NDC Blasts Assembly for Sacking Lawmaker Egbetanah, Begs INEC to Ignore the Order
The battle lines have been drawn between Nigeria’s newest political force and legislative leaders after the Nigeria Democratic Congress (NDC) launched a fierce counter-attack against the controversial decision to declare Hon. Egbetanah’s legislative seat vacant.
The brewing constitutional crisis has moved from the floor of the parliament straight to the headquarters of the Independent National Electoral Commission. In a strongly worded national address, the NDC high command made it clear that they view the sudden ouster of Egbetanah as a desperate attempt by the ruling party to use state institutions to punish lawmakers who choose to exercise their freedom of political association.
The root of the political drama trace back to Egbetanah’s recent high-profile decision to switch alignments and join the rapidly expanding NDC movement. Almost immediately after the switch, the leadership of the assembly invoked constitutional provisions regarding carpet-crossing, moving swiftly to strip the lawmaker of his seat and declaring his constituency unrepresented.

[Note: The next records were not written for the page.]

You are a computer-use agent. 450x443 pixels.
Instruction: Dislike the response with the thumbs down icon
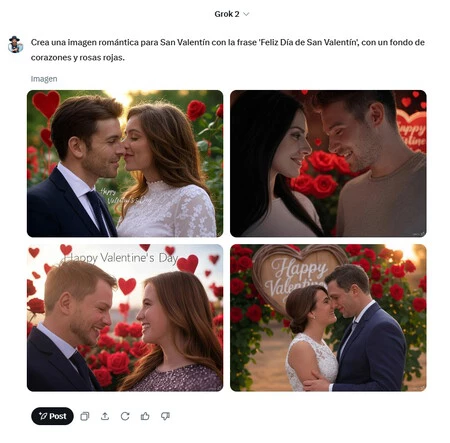click(x=165, y=416)
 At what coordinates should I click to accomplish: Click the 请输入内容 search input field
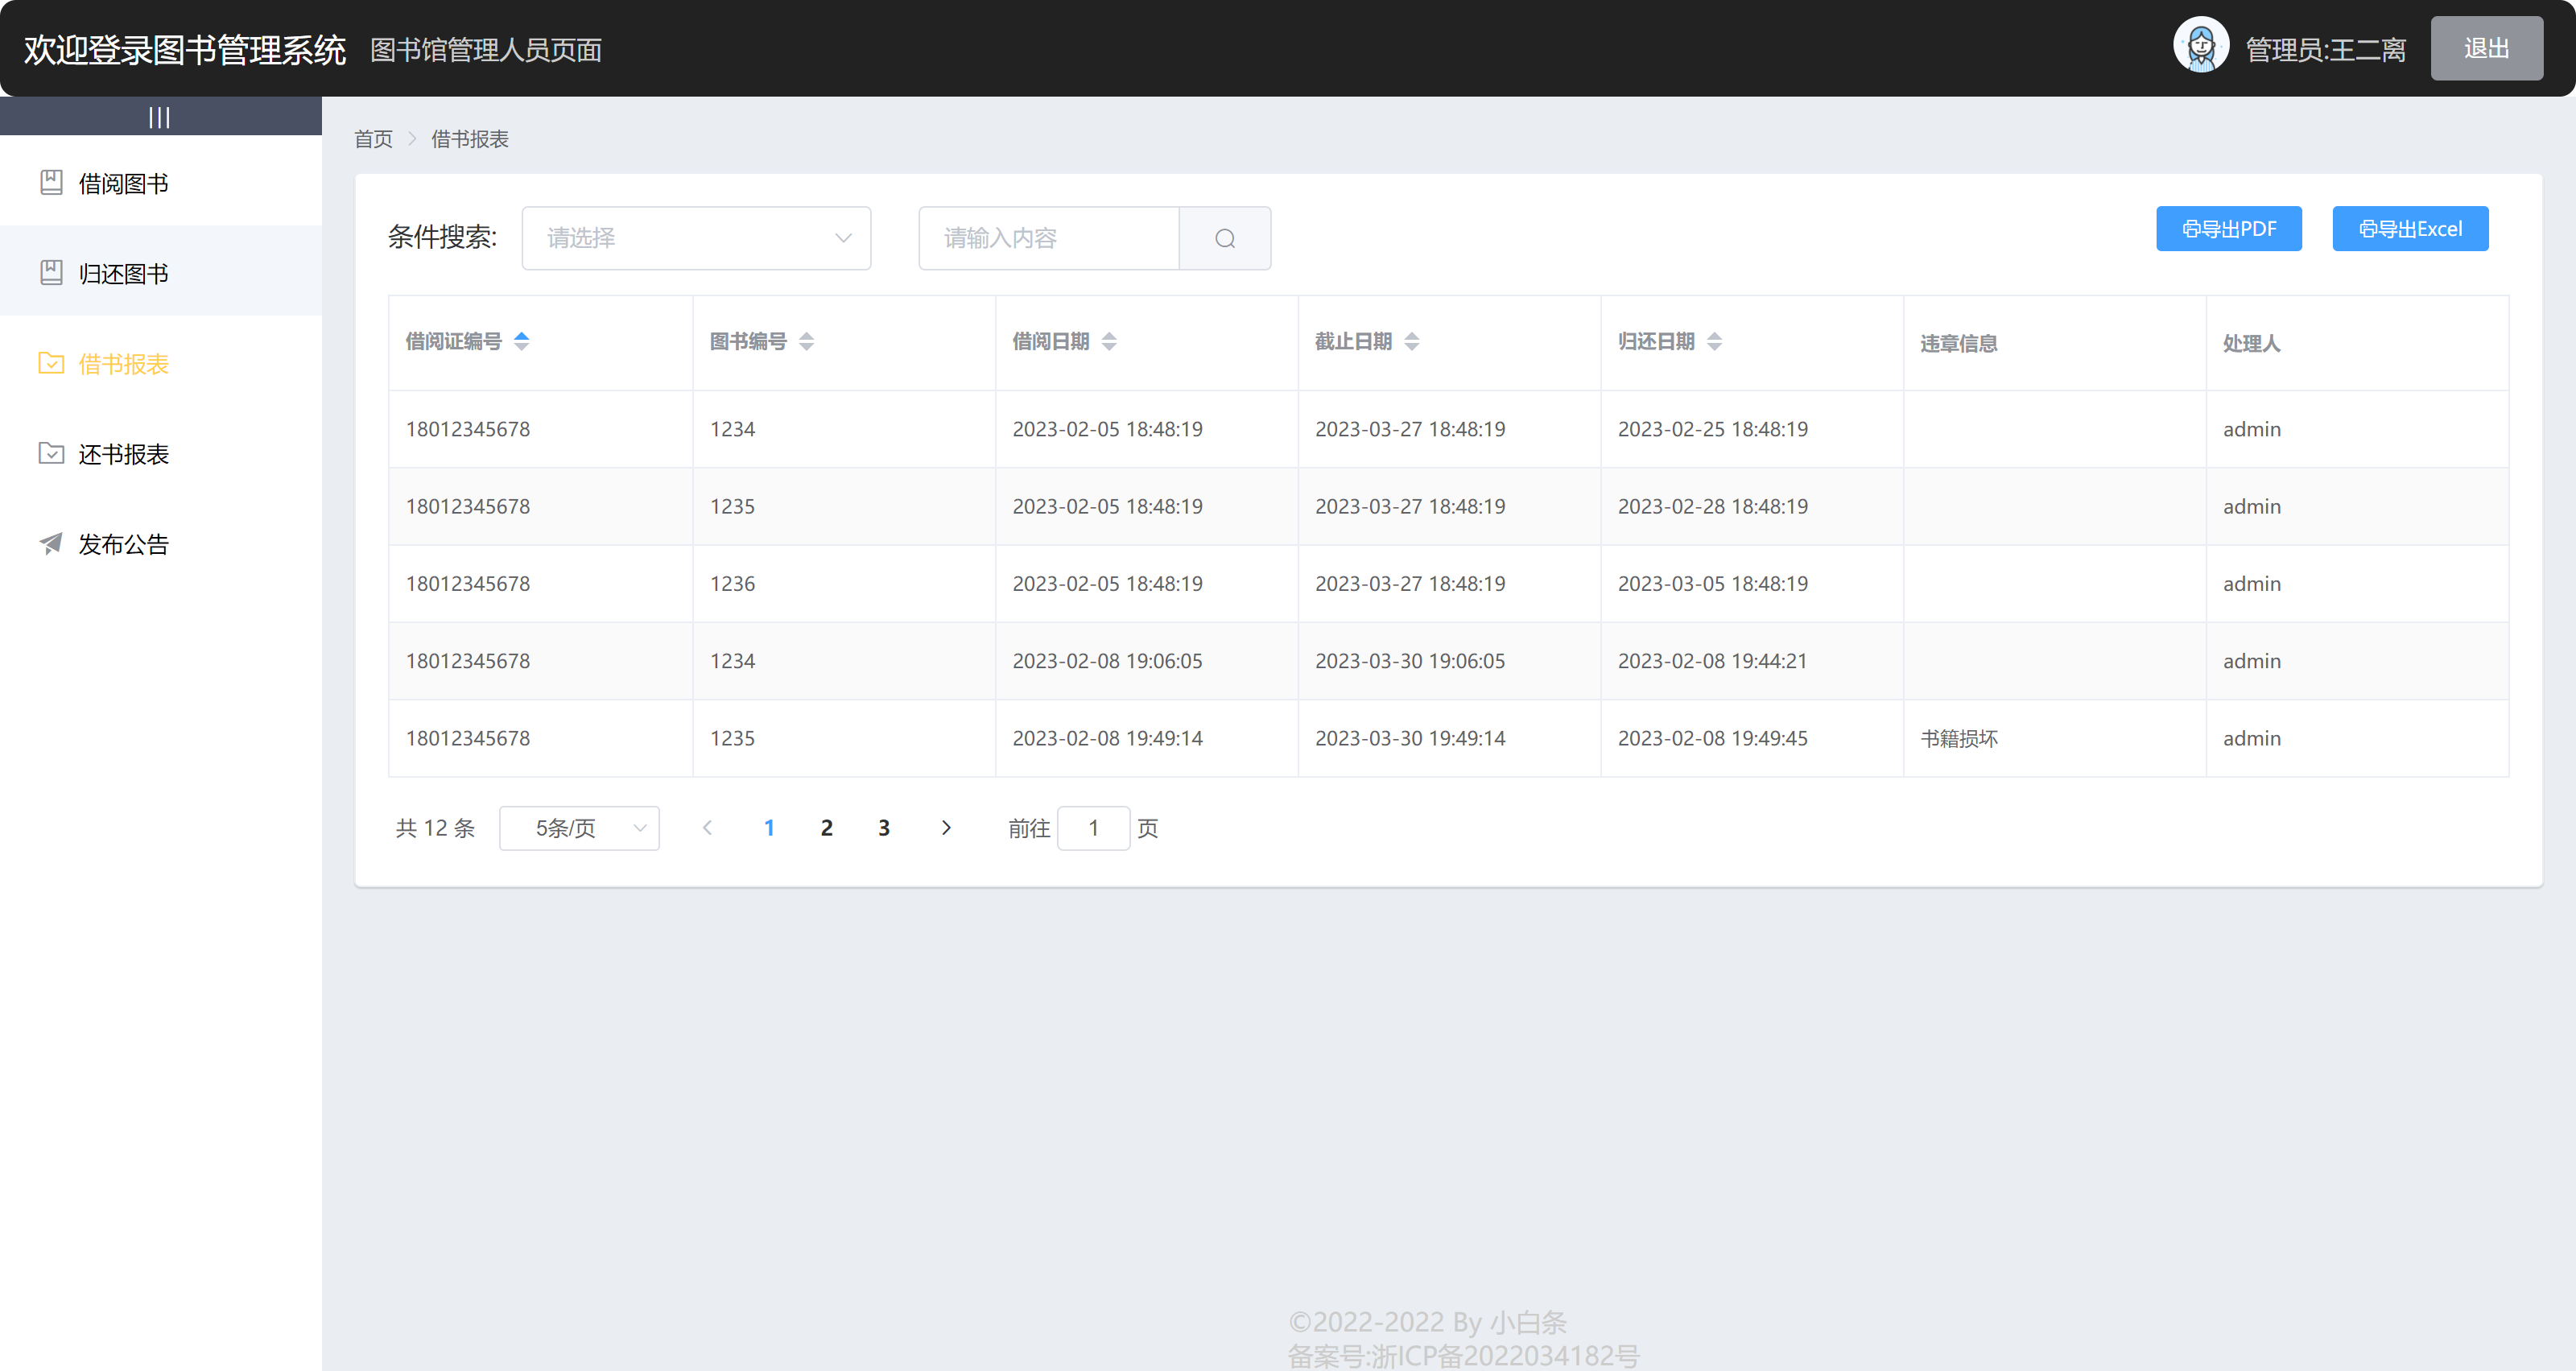[1048, 238]
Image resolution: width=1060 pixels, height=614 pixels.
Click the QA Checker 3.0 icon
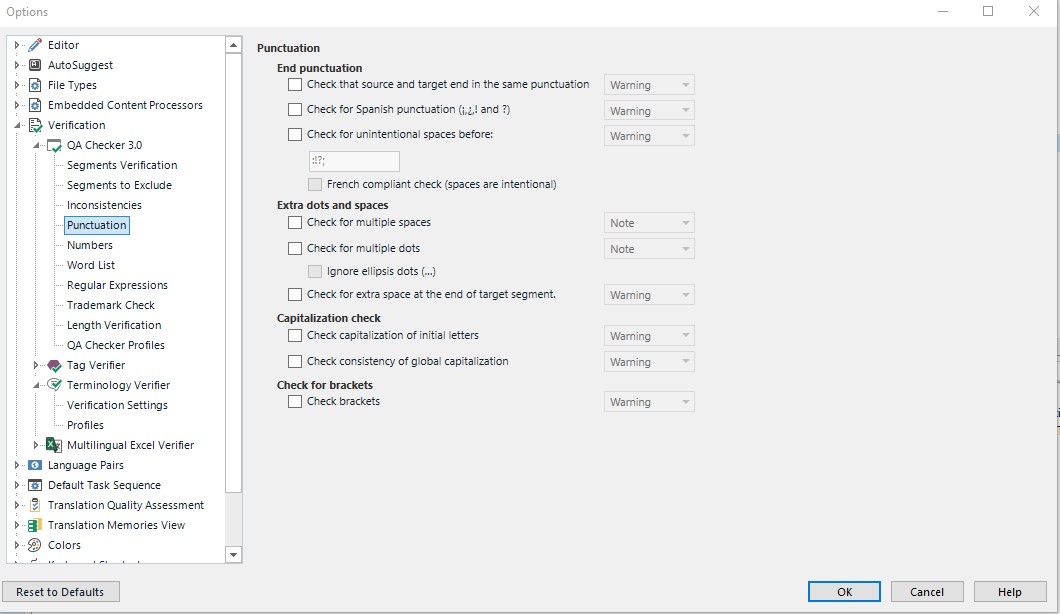[x=55, y=145]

However, the NDC is fighting back with a rigorous legal argument, warning that the assembly’s leadership has overstepped its statutory boundaries. The opposition maintains that under the current legal framework, a legislative speaker cannot declare a member’s seat vacant on a whim—especially when the defection is tied to ongoing internal party divisions or is currently being challenged in a court of law.
“What we are witnessing is a dangerous abuse of legislative power aimed entirely at choking out the opposition,” a senior NDC legal consultant stated during a media briefing. “The law is clear: a speaker is not a judge. You cannot unilaterally sack a lawmaker while the legal merits of his political alignment are still being sorted out by the courts. We are officially calling on INEC to stand firm as an independent umpire, ignore this illegal declaration from the assembly, and refuse to waste public funds on a highly compromised by-election.”

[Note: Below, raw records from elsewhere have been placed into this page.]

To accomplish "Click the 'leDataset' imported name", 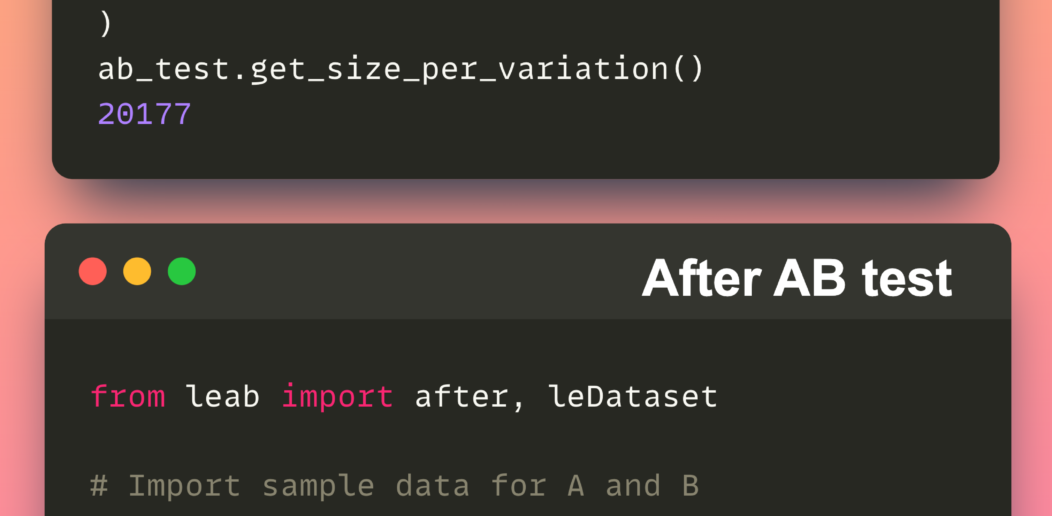I will 633,396.
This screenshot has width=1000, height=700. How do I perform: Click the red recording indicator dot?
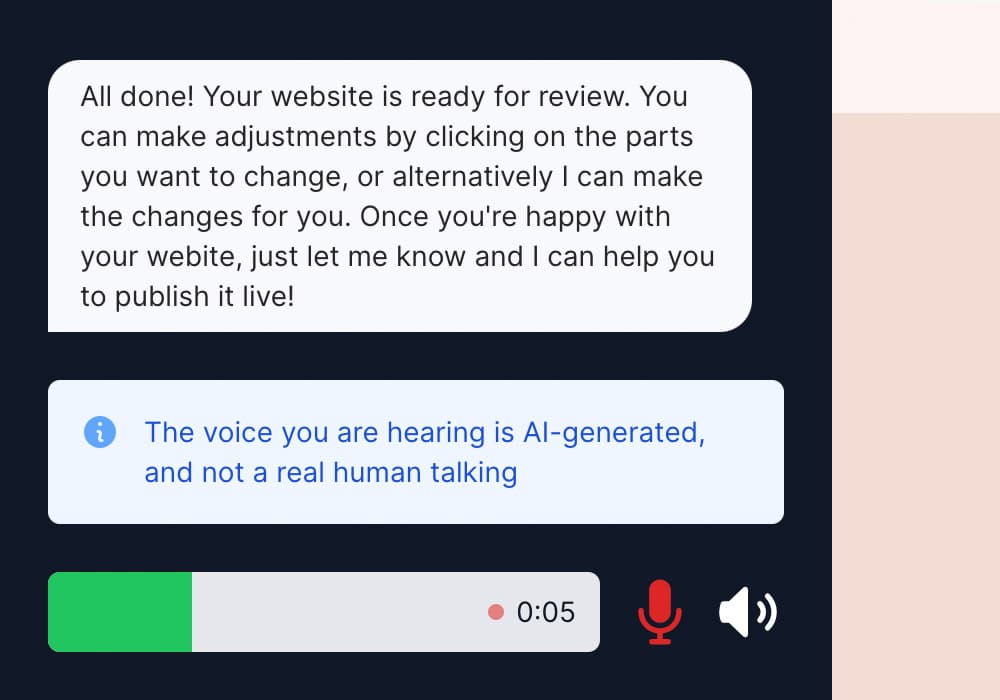pyautogui.click(x=495, y=613)
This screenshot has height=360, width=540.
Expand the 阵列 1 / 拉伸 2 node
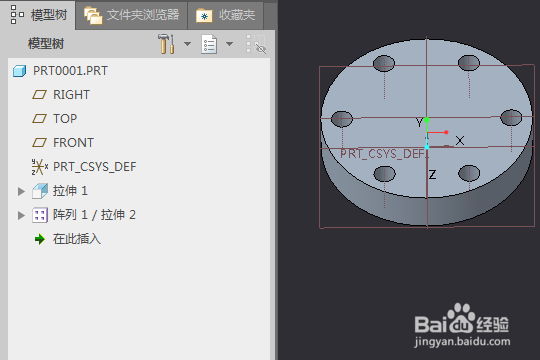[21, 215]
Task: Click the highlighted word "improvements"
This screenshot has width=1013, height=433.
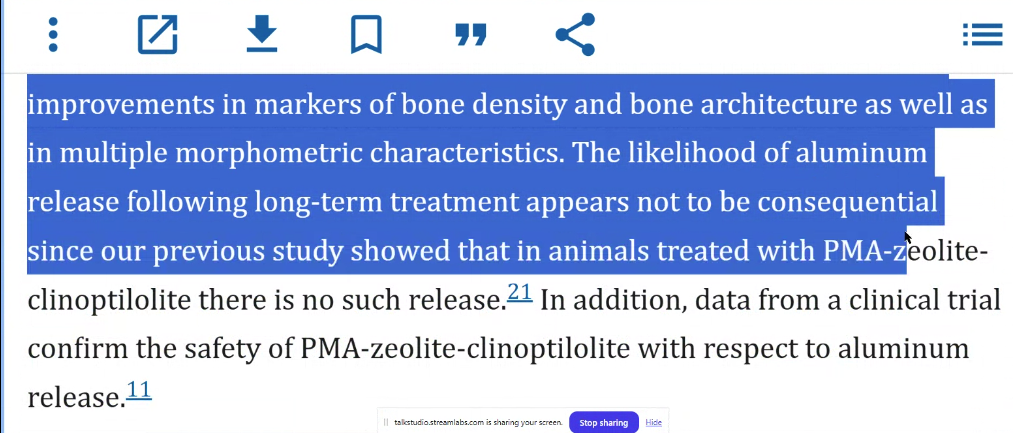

The strategic appeal puts massive pressure on INEC’s top leadership. The electoral commission now finds itself trapped between a formal notification of a vacancy from a legislative house and an aggressive legal warning from a major opposition block demanding that the status quo be maintained until the judiciary weighs in.

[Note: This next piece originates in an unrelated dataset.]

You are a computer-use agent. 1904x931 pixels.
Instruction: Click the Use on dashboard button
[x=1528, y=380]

Political analysts warn that if INEC rushes to organize a fresh election to replace Egbetanah, it could set a dangerous precedent where ruling party majorities can systematically eliminate rival politicians who change camps. With legal teams on both sides currently fine-tuning their court papers, the unfolding drama promises to serve as a major test for the independence of the electoral body and the resilience of the country’s multi-party democracy ahead of the next general election cycle.